Write out only the opening lines of the entries, through the line with "You are a computer-use agent. Screen".

= = =

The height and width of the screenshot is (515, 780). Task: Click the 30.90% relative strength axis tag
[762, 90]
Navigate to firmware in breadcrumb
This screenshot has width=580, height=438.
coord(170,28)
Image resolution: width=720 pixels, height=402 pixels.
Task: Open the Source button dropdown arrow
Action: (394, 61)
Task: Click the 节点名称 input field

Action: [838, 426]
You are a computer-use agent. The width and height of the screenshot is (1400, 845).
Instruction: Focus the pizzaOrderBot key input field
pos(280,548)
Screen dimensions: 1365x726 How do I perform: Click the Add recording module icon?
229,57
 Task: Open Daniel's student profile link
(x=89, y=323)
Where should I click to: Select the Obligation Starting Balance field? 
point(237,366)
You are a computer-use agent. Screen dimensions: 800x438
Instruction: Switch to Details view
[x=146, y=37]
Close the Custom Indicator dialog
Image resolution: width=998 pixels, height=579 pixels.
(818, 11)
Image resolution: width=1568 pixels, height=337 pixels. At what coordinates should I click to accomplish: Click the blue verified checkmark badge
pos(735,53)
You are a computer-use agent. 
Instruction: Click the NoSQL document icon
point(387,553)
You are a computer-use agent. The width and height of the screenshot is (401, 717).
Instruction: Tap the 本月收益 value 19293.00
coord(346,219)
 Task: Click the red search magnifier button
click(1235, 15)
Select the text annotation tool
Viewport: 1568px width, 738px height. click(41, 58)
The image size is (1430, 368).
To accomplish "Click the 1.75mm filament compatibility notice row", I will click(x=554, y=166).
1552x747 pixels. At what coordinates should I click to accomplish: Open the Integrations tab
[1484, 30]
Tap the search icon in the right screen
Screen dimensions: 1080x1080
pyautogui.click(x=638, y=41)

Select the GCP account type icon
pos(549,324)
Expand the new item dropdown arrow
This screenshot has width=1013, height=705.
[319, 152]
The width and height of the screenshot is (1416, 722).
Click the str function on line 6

= = =

- [RESPONSE AREA]:
The height and width of the screenshot is (515, 780). Task: Click the 30.90% relative strength axis tag
[762, 90]
Navigate to firmware in breadcrumb
This screenshot has width=580, height=438.
coord(170,28)
Image resolution: width=720 pixels, height=402 pixels.
Task: Open the Source button dropdown arrow
Action: (394, 61)
Task: Click the 节点名称 input field

Action: [838, 426]
You are a computer-use agent. The width and height of the screenshot is (1400, 845).
Instruction: Focus the pizzaOrderBot key input field
pos(280,548)
Screen dimensions: 1365x726 How do I perform: Click the Add recording module icon?
229,57
 Task: Open Daniel's student profile link
(x=89, y=323)
Where should I click to: Select the Obligation Starting Balance field? 
point(237,366)
You are a computer-use agent. Screen dimensions: 800x438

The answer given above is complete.